What you need to do
Reproduce the following lines exactly as they appear.

Pointing rows for text and elements
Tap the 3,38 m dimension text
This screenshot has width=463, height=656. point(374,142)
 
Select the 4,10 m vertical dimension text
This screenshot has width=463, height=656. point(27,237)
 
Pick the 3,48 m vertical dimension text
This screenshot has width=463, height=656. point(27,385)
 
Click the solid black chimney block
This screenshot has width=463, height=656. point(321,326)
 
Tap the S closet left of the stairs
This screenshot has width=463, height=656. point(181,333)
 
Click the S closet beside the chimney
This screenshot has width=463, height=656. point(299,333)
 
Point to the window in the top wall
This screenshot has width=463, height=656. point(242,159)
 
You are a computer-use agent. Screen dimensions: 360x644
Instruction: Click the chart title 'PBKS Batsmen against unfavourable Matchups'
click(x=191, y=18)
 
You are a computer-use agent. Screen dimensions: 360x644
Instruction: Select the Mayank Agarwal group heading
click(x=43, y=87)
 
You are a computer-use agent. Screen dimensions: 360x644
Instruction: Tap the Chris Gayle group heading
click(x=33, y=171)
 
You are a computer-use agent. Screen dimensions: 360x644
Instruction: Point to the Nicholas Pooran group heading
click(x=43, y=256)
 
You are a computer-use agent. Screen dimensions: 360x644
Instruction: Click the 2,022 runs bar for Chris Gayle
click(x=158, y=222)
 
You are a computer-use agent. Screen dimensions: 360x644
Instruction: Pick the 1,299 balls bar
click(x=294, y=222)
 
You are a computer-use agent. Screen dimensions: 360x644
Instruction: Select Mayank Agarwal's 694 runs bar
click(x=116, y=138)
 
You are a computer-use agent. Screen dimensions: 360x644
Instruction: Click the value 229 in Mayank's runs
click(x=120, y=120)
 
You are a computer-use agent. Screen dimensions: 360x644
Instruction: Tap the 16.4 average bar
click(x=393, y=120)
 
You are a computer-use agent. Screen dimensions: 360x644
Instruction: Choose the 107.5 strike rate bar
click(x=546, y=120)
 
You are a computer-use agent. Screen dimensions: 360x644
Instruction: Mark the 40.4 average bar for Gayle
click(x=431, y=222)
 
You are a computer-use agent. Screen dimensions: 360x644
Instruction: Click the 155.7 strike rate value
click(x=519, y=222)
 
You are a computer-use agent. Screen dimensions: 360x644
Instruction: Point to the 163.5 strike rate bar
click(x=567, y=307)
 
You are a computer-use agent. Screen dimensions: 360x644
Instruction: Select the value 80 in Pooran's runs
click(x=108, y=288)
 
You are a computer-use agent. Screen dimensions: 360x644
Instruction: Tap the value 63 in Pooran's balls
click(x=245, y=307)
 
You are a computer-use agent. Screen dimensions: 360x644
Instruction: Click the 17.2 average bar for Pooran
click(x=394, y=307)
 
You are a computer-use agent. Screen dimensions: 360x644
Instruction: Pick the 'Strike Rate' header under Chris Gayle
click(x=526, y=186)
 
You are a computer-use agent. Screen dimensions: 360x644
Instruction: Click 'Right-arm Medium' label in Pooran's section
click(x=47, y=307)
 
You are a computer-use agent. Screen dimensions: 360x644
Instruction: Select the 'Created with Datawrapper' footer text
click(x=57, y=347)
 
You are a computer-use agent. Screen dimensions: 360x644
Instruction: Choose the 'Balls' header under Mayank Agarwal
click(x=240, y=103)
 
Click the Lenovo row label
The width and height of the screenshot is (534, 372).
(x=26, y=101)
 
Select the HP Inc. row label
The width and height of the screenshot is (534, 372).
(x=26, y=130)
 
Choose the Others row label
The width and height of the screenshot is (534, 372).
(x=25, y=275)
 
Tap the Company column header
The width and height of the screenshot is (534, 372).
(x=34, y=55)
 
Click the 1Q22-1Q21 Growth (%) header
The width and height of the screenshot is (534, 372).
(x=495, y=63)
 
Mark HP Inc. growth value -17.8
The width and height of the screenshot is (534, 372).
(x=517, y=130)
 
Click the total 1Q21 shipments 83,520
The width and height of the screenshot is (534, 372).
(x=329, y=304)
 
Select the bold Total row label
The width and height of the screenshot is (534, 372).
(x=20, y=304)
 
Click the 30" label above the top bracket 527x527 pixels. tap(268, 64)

Exercise output
Tap the 3,38 m dimension text
This screenshot has width=463, height=656. point(374,142)
 
Select the 4,10 m vertical dimension text
This screenshot has width=463, height=656. point(27,237)
 
Pick the 3,48 m vertical dimension text
This screenshot has width=463, height=656. point(27,385)
 
Click the solid black chimney block
This screenshot has width=463, height=656. point(321,326)
 
Tap the S closet left of the stairs
This screenshot has width=463, height=656. point(181,333)
 
Click the S closet beside the chimney
This screenshot has width=463, height=656. point(299,333)
 
Point to the window in the top wall
This screenshot has width=463, height=656. point(242,159)
 
You are a computer-use agent. Screen dimensions: 360x644
Instruction: Click the chart title 'PBKS Batsmen against unfavourable Matchups'
click(x=191, y=18)
 
You are a computer-use agent. Screen dimensions: 360x644
Instruction: Select the Mayank Agarwal group heading
click(x=43, y=87)
 
You are a computer-use agent. Screen dimensions: 360x644
Instruction: Tap the Chris Gayle group heading
click(x=33, y=171)
 
You are a computer-use agent. Screen dimensions: 360x644
Instruction: Point to the Nicholas Pooran group heading
click(x=43, y=256)
 
You are a computer-use agent. Screen dimensions: 360x644
Instruction: Click the 2,022 runs bar for Chris Gayle
click(x=158, y=222)
 
You are a computer-use agent. Screen dimensions: 360x644
Instruction: Pick the 1,299 balls bar
click(x=294, y=222)
 
You are a computer-use agent. Screen dimensions: 360x644
Instruction: Select Mayank Agarwal's 694 runs bar
click(x=116, y=138)
 
You are a computer-use agent. Screen dimensions: 360x644
Instruction: Click the value 229 in Mayank's runs
click(x=120, y=120)
 
You are a computer-use agent. Screen dimensions: 360x644
Instruction: Tap the 16.4 average bar
click(x=393, y=120)
 
You are a computer-use agent. Screen dimensions: 360x644
Instruction: Choose the 107.5 strike rate bar
click(x=546, y=120)
 
You are a computer-use agent. Screen dimensions: 360x644
Instruction: Mark the 40.4 average bar for Gayle
click(x=431, y=222)
 
You are a computer-use agent. Screen dimensions: 360x644
Instruction: Click the 155.7 strike rate value
click(x=519, y=222)
 
You are a computer-use agent. Screen dimensions: 360x644
Instruction: Point to the 163.5 strike rate bar
click(x=567, y=307)
 
You are a computer-use agent. Screen dimensions: 360x644
Instruction: Select the value 80 in Pooran's runs
click(x=108, y=288)
 
You are a computer-use agent. Screen dimensions: 360x644
Instruction: Tap the value 63 in Pooran's balls
click(x=245, y=307)
 
You are a computer-use agent. Screen dimensions: 360x644
Instruction: Click the 17.2 average bar for Pooran
click(x=394, y=307)
 
You are a computer-use agent. Screen dimensions: 360x644
Instruction: Pick the 'Strike Rate' header under Chris Gayle
click(x=526, y=186)
 
You are a computer-use agent. Screen dimensions: 360x644
Instruction: Click 'Right-arm Medium' label in Pooran's section
click(x=47, y=307)
 
You are a computer-use agent. Screen dimensions: 360x644
Instruction: Select the 'Created with Datawrapper' footer text
click(x=57, y=347)
 
You are a computer-use agent. Screen dimensions: 360x644
Instruction: Choose the 'Balls' header under Mayank Agarwal
click(x=240, y=103)
 
Click the Lenovo row label
The width and height of the screenshot is (534, 372).
(x=26, y=101)
 
Select the HP Inc. row label
The width and height of the screenshot is (534, 372).
(x=26, y=130)
 
Choose the Others row label
The width and height of the screenshot is (534, 372).
(x=25, y=275)
 
Tap the Company column header
The width and height of the screenshot is (534, 372).
(x=34, y=55)
 
Click the 1Q22-1Q21 Growth (%) header
The width and height of the screenshot is (534, 372).
(x=495, y=63)
 
Mark HP Inc. growth value -17.8
The width and height of the screenshot is (534, 372).
(x=517, y=130)
 
Click the total 1Q21 shipments 83,520
The width and height of the screenshot is (534, 372).
(x=329, y=304)
 
Select the bold Total row label
The width and height of the screenshot is (534, 372).
(x=20, y=304)
 
Click the 30" label above the top bracket 527x527 pixels. tap(268, 64)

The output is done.